My sister Angela / Leonida

My father Early 1947





















A story that began in Manila seventy one years ago, ended two weeks ago in Limay, Bataan. 
My father, an American, soldier stationed in Intramurros Manila since 1936 was happily ensconced in his duty and with his life. His Filipino fiancée and he had a daughter while they were waiting for permission from the U.S. Army to be married.
On December 8, 1941 that all ended when the Japanese attacked the Philippines. My father, Tech. Sgt Richard C. Hudson who worked at the Quartermaster Depot, Post of Manila was suddenly shipped to Corregidor and then Lamao Bataan, never having a chance to say farewell to his fiancée and daughter. He would never see his fiancée again.
After the bitter fighting on Bataan, he suffered the Bataan Death March, three weeks in Camp O’Donnell, a hellish Road Work Detail in an area known as Tayabas and then two years in Cabanatuan. He was eventually shipped to Japan on a Hellship on July 17, 1944 and became a slave laborer in a Japanese coal mine very near Nagasaki.
In 1945 when the war ended, he was taken to Madigan General Hospital in the U.S. and spent six months recovering from the various diseases and vitamin deficiencies and the effects of long term starvation. All he could think of since the war began was how his fiancée and daughter were. In April of 1946 he was able to return to Manila and look for his family. He went to his fiancée’s family home and they told him that shortly after the war began she was raped and murdered by the Japanese. They had no means to care for his daughter and they had taken her to the Hospicio de San Jose orphanage and dropped her off knowing that they would care for her.
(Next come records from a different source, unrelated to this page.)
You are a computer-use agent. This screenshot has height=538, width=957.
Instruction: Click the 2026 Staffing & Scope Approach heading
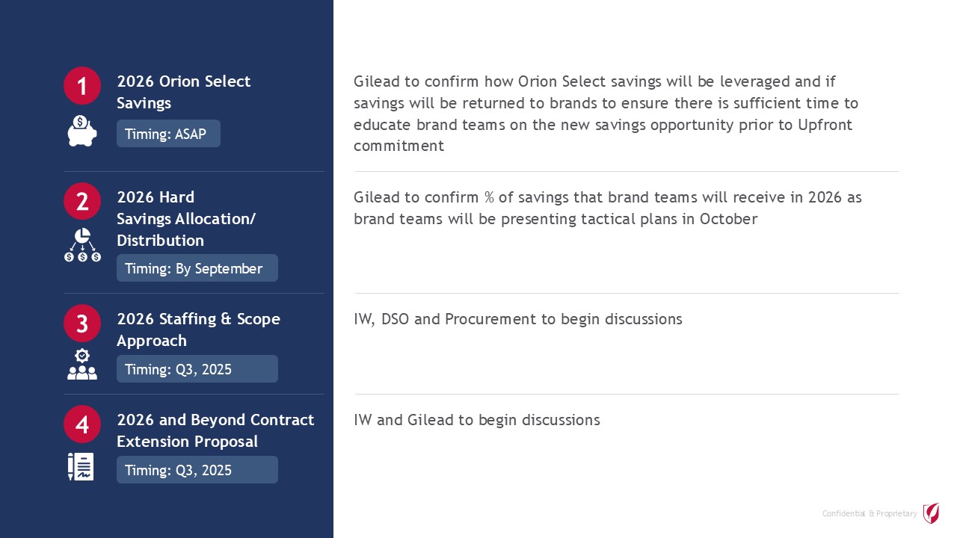point(198,330)
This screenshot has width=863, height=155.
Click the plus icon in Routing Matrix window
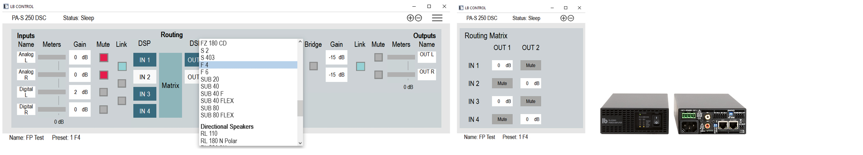(x=564, y=18)
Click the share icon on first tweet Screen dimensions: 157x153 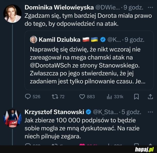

My father went to the orphanage and with their help, discovered who had adopted his daughter. It was a Filipino doctor by the name of Augusto Cortes who worked at the San Juan De Dios Hospital and his American wife, Blanche Brinker. He contacted them and informed them who he was and why he was there. They met right away and spoke about his daughter who he had named Angela. Her adoptive parents had renamed after adoption to Leonida. The doctor and his wife were frightened and begged my father not to take her. By this time, his daughter was almost six years old. My father could tell that the doctor and his wife loved Angela and provided a good home for her. He did not have the heart to take her from the only family she had ever known. He asked to see her and was introduced to her as Uncle Richard. When he left the home of the doctor that day, he left with a photo of Angela (Above) and was never to see her again. He also had the promise from the doctor that he would send letters and photos about Angelas life which he received until 1960 when communication was lost and he never heard from them again.
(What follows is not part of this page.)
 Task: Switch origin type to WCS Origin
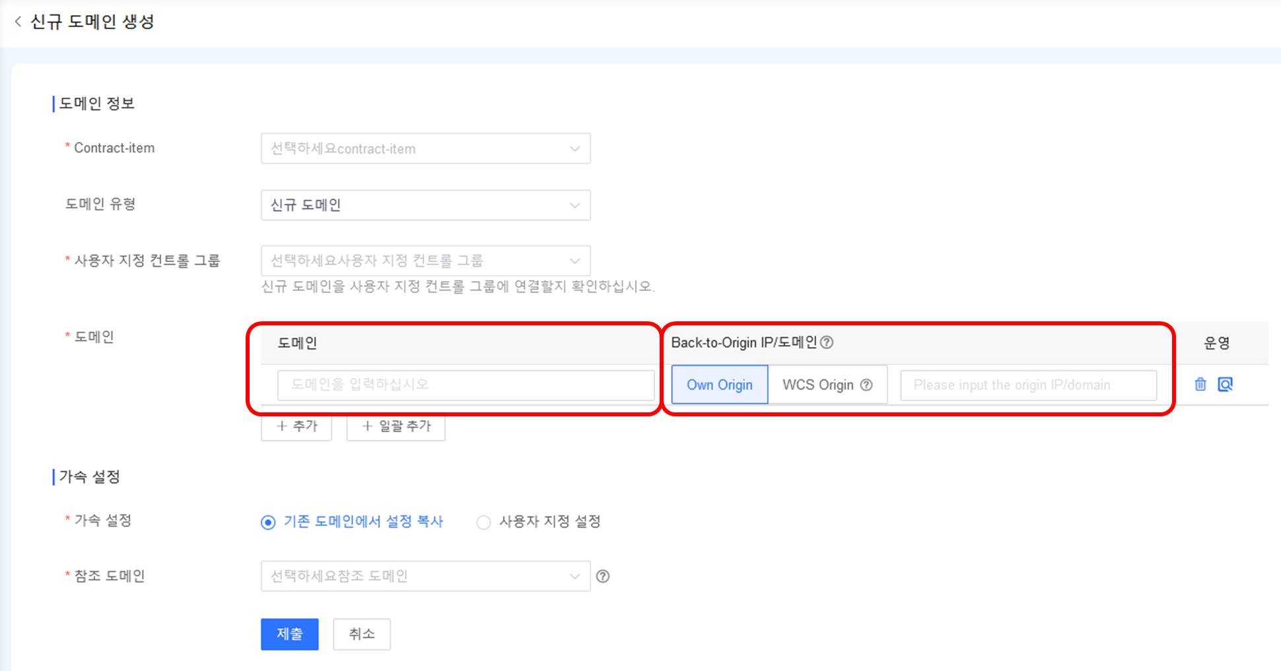pos(817,385)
My father, for the remainder of his life had that photo of his six year old daughter in a frame on a nightstand next to his bed until he died in 1988. A day or two before he died, he asked me to find my sister and I promised I would although I had no idea how to even begin. With the advent of the internet in the 1990’s, I began some searching but got absolutely nowhere.
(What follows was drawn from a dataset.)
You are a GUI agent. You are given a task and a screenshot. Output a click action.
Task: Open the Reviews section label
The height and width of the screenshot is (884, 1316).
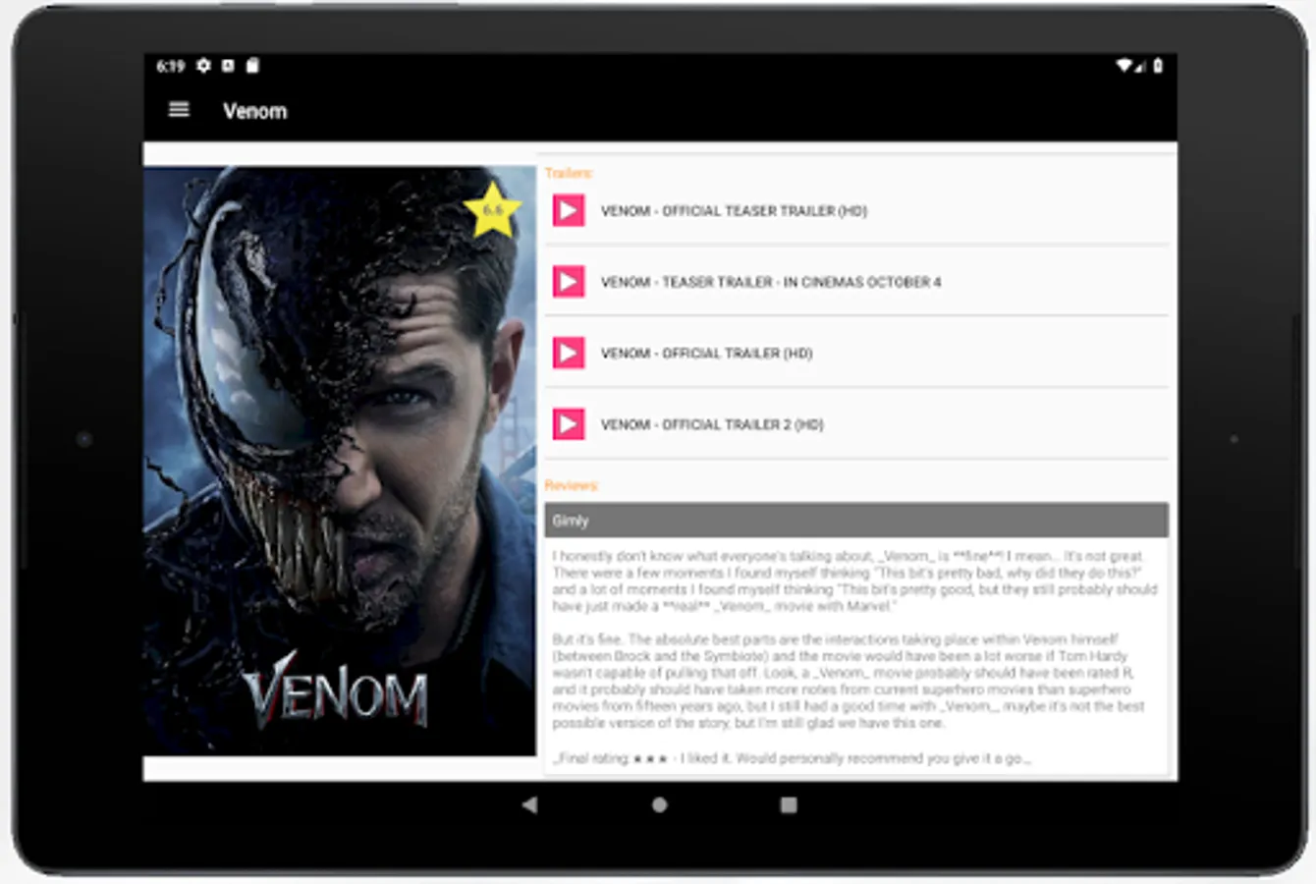(572, 485)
In 2004, a friend in Manila named James Litton hired an investigator and he was able to discover some information which at first I believed to be true but some eventually proved to be false. I knew for sure that Angelas adoptive parents had died but had no idea what happened to Angela. In 2007, I began this blog of the war in the Philippines which became somewhat popular. In it I posted the story and photo of my sister. It is further down in this blog. The photo was the one that sat next to my fathers bed for 42 years. I had been heavily involved with POW groups and took a tour of the Philippines in November of 2011 with Edna Binkowski. I met Ednas sister Rosalie at Ednas home and we fell in love. I retired in January of this year and moved to Bataan to continue my research and hopefully find my sister.
Two weeks ago, I received an email from a man who read my blog and recognized the photo of my sister. He recognized it because he had an oil painting of that same photo hanging on his living room wall that had been painted many years ago by doctor Augusto Cortes, my sisters adoptive father. He was shocked. His mother had always told him that she was adopted, but was an only child. She never knew who her real father was and that she had a brother. His mother (my sister) had been married twice, both to Filipinos. She had four children with her first husband, three girls and a boy and two children with her second husband, two boys of which he Charlie) was the youngest.
What he said next brought me to tears. My sister died of cancer in 1999 and is buried in Loyola Memorial Park in Paranaque. Thus ended a 24 year search for my sister. Never to hear her voice or embrace her. I have honored my father’s wish but am so very saddened that he never knew he had six grandchildren on top of the three I gave him.
On December 16th, I will meet my two nephews from Manila and possibly one niece from my sister’s first marriage who is coming in from Singapore. We will meet at the Loyola Memorial Park and I wish to place some flowers on my sisters grave and get as close to her as I ever will. I know it will be extremely emotional for me. I now have three nephews and three nieces to add to my family tree. It was not a fruitless search, for my sister bore fruit and I will find joy in their company now.